- Problem details
Take up the passage on brand strategy in China's lower tier cities after its final sentence and continue writing it.

The improvement of living standards in interior China happened rapidly because it is a top priority of the Chinese government. State-Owned Enterprises and public-private partnerships, have built housing, added high-speed broadband, and improved infrastructure, including better roads, high-speed rail, and more airports. Improved infrastructure has enabled industry to move inland and benefit from lower-cost real estate and labor, and favorable tax policies.

At the same time, the major e-commerce platforms and other internet brands have developed online-offline ecosystems that equalize consumer access to products and services throughout much of the country. Today, residents the in many lower tier cities can often expect one-day delivery on brands they purchase on Alibaba’s Tmall, JD, and other major e-commerce sites.

In addition, both Alibaba and JD have launched businesses to streamline the movement of products from the manufacturer through to the final retailer destination. Greater efficiency in the supply chain results in comparable pricing in the lower and upper tier cities.

Along with these changes, the less stressful lifestyle in lower tier cities attracts inhabitants. Because daily commuting is faster, people have more personal time. Because of lower real estate costs, they can afford more living space. Couples in lower tier cities are more likely to have a second child than couples in upper tier cities.

Lower tier cities are expected to drive China’s population growth and the demand for certain categories, especially those related to raising children, a development with important implications for brands.

Actions for brand

success in lower tiers

  1. Understand local differences

Because of developments in e-commerce and distribution, lower and upper tier cities should become more comparable in product availability, service levels, and prices. However, brands need to remain mindful that consumer lifestyles differ according to city tier. Understanding those differences remains vital for brand success.

  1. Personalize communication

Communicating effectively with residents of lower tier cities requires understanding their distinctiveness. They are less transactional than upper-tier residents and prefer personalized, relationship-based shopping. Although many brands may not operate physical stores in lower tier cities, they still need to deliver an engaging experience with personalized messages and creative packaging.

- Data excerpts
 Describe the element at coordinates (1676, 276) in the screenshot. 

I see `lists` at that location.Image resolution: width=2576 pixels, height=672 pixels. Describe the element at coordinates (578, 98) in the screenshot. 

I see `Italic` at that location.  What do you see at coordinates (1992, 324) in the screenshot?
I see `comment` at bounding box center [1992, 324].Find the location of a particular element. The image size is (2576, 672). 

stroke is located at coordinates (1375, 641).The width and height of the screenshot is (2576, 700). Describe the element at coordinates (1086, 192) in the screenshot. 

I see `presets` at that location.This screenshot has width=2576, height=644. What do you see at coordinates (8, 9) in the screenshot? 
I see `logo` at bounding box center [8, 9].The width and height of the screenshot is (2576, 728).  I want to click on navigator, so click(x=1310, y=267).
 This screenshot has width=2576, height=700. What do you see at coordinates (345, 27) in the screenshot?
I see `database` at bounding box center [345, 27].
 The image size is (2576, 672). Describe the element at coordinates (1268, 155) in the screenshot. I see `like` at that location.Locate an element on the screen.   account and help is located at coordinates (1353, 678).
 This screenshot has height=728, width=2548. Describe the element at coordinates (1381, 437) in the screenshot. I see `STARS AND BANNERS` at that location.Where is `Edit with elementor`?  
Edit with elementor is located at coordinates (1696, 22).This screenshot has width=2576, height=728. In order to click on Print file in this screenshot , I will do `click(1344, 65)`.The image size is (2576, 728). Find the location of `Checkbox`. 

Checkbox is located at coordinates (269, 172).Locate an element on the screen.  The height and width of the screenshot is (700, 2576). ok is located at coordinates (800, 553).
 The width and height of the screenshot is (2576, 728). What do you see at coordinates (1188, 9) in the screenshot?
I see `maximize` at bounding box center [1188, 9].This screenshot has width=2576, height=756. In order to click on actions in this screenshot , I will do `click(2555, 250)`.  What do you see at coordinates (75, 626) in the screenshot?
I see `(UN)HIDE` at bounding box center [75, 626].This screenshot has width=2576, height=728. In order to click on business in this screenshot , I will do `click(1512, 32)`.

- Output of the exercise
  1. Premiumize when appropriate

It is no longer axiomatic that consumers in lower tier cities will shop price alone. Parents in lower tier cities are just as likely to want the best for their children and are often ready to pay for a higher-priced product when the premium is merited.

Case Study | Wuhan

Government incentives

stimulate economic

and population growth

The population of Wuhan, the capital of Hubei Province in central China, has increased over the past several years, reaching around 10.9 million, while population growth in Shanghai and Beijing has slowed or even declined, in part because of the high cost of living, but also because of government policies that control household registration. At the same time, the GDP growth rate of Wuhan is greater than the rate for Beijing, Shanghai, and Guangzhou.

To drive economic growth, and incentivize people to move to Wuhan, the local government intends to construct new housing and make it available to educated workers for 20 percent under market rates. In addition, the city has issued a schedule of recommended salaries that increase according to level of education.

College graduates would earn 50,000 yuan annually ($7,400), while individuals with doctoral degrees would receive 80,000 yuan ($11,800). (China’s GDP per capita is around $8,800, according to the World Bank.)

Wuhan outpaces upper tier cities in population growth…

Wuhan has increased in population over the past several years, while the population of Shanghai and Beijing has declined.

… And Wuhan outpaces upper tier cities in GDP growth…

The GDP growth rate of Wuhan is greater than the rate for Beijing, Shanghai, and Guangzhou.